# WHAT THE TASK REQUIRES:
Convert the portion of the entries that opens with the line containing "You are a GUI" and runs through the last entry into a Markdown table with the columns Row and Line. Skip blank lines and leave out the pictures.

# Entries for locating words and elements:
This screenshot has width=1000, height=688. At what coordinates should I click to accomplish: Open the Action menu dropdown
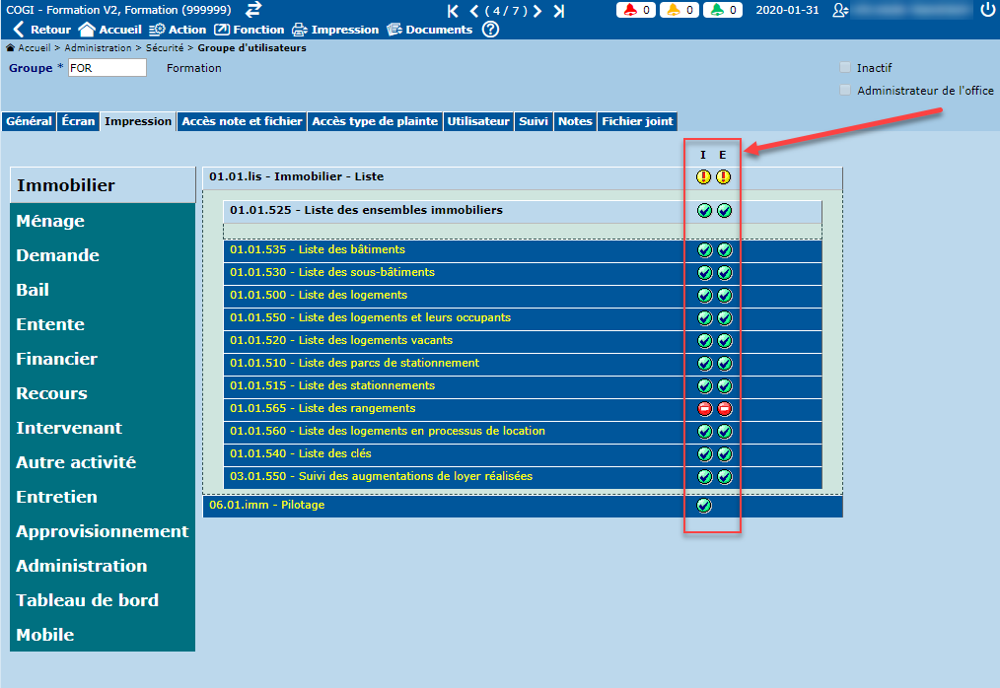coord(178,30)
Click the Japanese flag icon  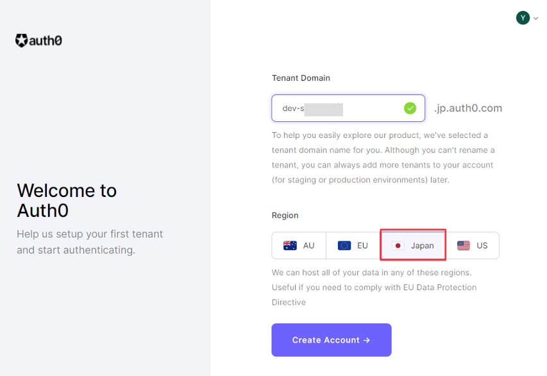click(x=398, y=246)
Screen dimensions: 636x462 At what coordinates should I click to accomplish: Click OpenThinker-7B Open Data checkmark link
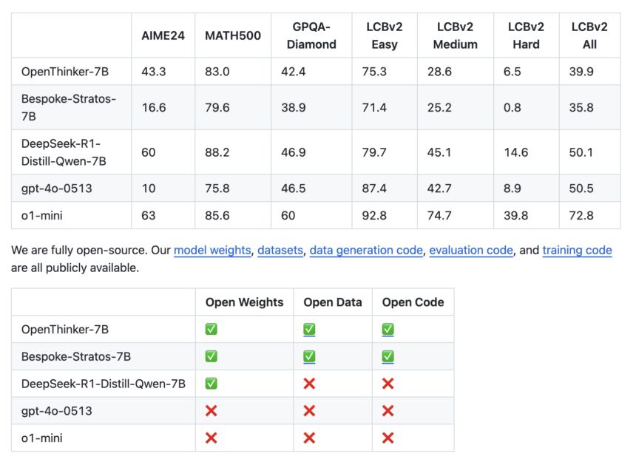(309, 330)
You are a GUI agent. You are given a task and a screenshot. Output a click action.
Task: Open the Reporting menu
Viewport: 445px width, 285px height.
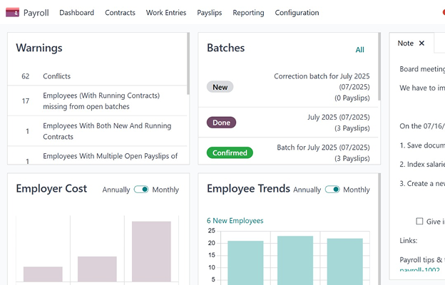click(x=248, y=13)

# ANSWER TO THE EXERCISE:
| Row | Line |
|---|---|
| 1 | You are a GUI agent. You are given a task and a screenshot. Output a click action. |
| 2 | Task: Open the Reporting menu |
| 3 | Viewport: 445px width, 285px height. |
| 4 | click(x=248, y=13) |